Houthi rebels in Yemen have escalated their attacks against Israel. According to a spokesperson of the Iran-backed militia, they on Sunday hijacked the "Galaxy Leader" cargo ship with around 25 crew members in the southern Red Sea.
Maritime security company Ambrey has meanwhile confirmed that the vessel's group owner is listed as Ray Car Carriers, whose parent company belongs to Abraham Ungar, an Israeli businessman.
However, according to Israeli officials and the shipping company, none of the people on board are Israeli, and the vessel was sailing under Japanese flag.
Japan's Foreign Minister Yoko Kamikawa said in a statement that Tokyo was "communicating with Israel, and in addition to directly approaching the Houthis, we are also urging Saudi Arabia, Oman, Iran and other countries concerned to strongly urge the Houthis for the early release of the vessel and crew members."
Meanwhile, Israel's Prime Minister Benjamin Netanyahu said the cargo vessel had been "hijacked with Iran guidance by the Yemenite Houthi militia".
According to news agency AFP however, Iran's foreign ministry spokesman Nasser Kanani said Israel's accusations were "invalid" and that "we have repeatedly announced that the resistance groups in the region represent their countries and make decisions and act based on the interests of their countries."
Since the beginning of the current conflict, which was prompted by the Hamas terror attack on Israel on October 7, several aerial strikes by the Houthi militia were intercepted before they could reach Eilat, Israel's southernmost city.
An expected escalation
For Fabian Hinz, who specializes in defense and military analysis at the International Institute for Strategic Studies, an attack on a ship in the Red Sea had been expected. "There were fears that the Houthis might start launching kinetic attacks [active warfare] on civilian ships in order to actually sink them, however, they decided to escalate on a lower level," he told DW.
"This is very reminiscent of actions that Iran itself launched in the Persian Gulf, where it repeatedly hijacked civilian ships that were somehow connected to its adversaries via ownership structures," he said.

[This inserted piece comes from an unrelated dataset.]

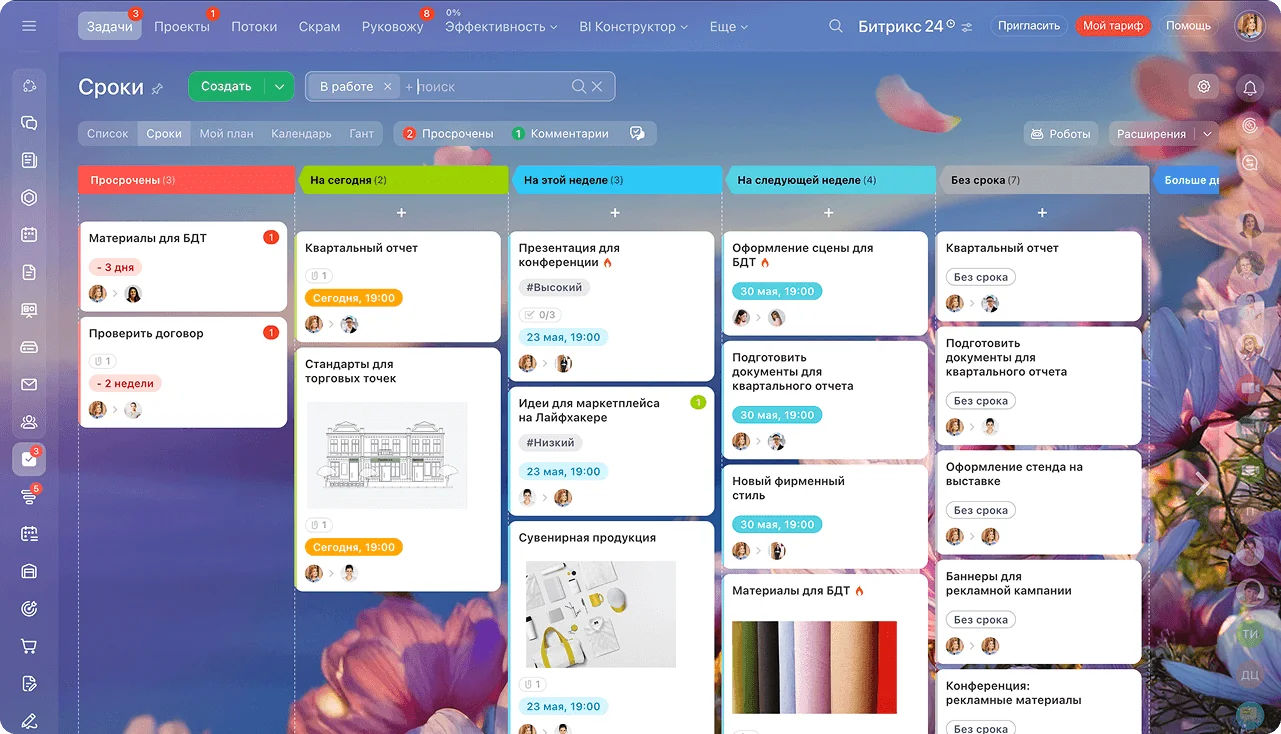Expand the Расширения chevron

pyautogui.click(x=1206, y=133)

"These hijacked ships and the crews were then used as political leverage," he explained.
However, Hinz doubts that Iran's role in the hijacking of the "Galaxy Leader" was comprehensive.

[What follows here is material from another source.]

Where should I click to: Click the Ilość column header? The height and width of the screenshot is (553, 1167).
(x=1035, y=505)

"The Iranians have the Behshad in the area, a cargo ship converted into an operational base, which is probably also used for espionage purposes, and it is quite possible that they have helped a little with intelligence," he told DW.

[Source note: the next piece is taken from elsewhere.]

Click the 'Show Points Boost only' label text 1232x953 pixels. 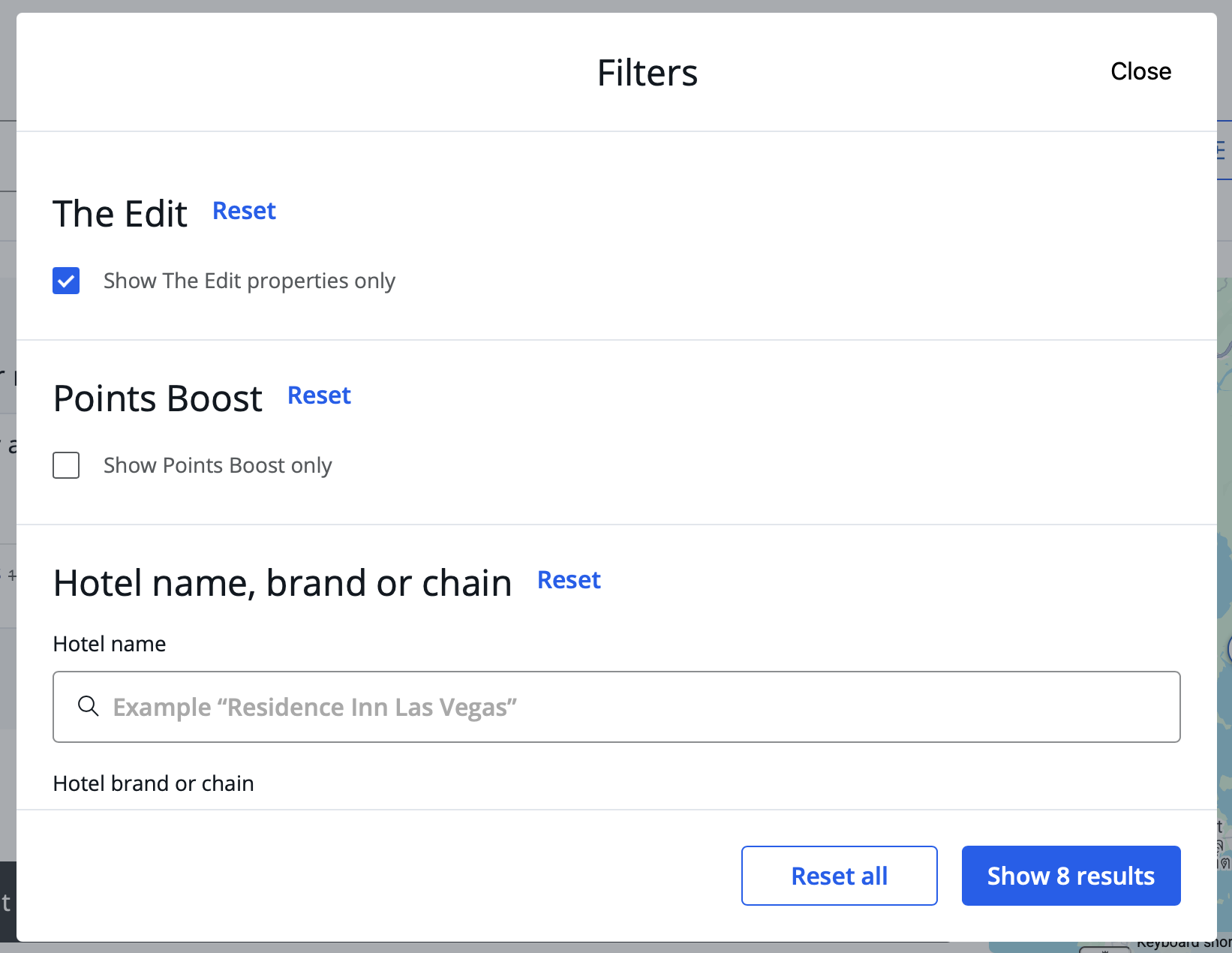[218, 465]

However, despite this escalation by the Houthi rebels, Yemen is not fit to add the Red Sea as a new front. A civil war which began in 2014 when the Houthis ousted the Yemeni government and took control of the capital Sanaa, has left the country with a fractured political landscape and damaged infrastructure. The conflict, which is widely regarded as a proxy war between Saudi Arabia and Iran, has also led to one of the world's worst humanitarian crises, according to the United Nations.
Regional instability helps Hamas
"The regional signal is to drive insecurity and instability across the region and to set the Houthis apart from Arab governments that have normalized ties with Israel, like the United Arab Emirates or Bahrain, or have attempted to do so, like Saudi Arabia," Matthew Hedges, a Yemen and Middle East expert in London, told DW.
The United Arab Emirates and Bahrain normalized their ties with Israel in 2020 as part of the Abraham Accords brokered by the United States. Israel and Saudi Arabia also appeared to be on a similar course, but talks have stalled as a consequence of the current Israel-Hamas conflict.
"The Houthis put pressure on other communities across the region to align the pan-Islamic narrative whereby the Houthis are responding to Israeli attacks against all Muslims, and by doing so, the Houthis lead the call that all Muslims need to attack Israel," he added.
This view is echoed by Farea Al-Muslimi, a Middle East and North Africa research fellow at Chatham House, a London-based think tank. "The Red Sea is the most recent but clearly the most crucial frontline of the 'axis of resistance' against Israel and the United States in the Middle East," he told DW.
"No one should underestimate the Houthi recklessness and unfortunately, more of these attacks are likely to come over the next weeks, including attacks on non-Israeli ships, which will be targeted by the Houthis as soon as they can," he added.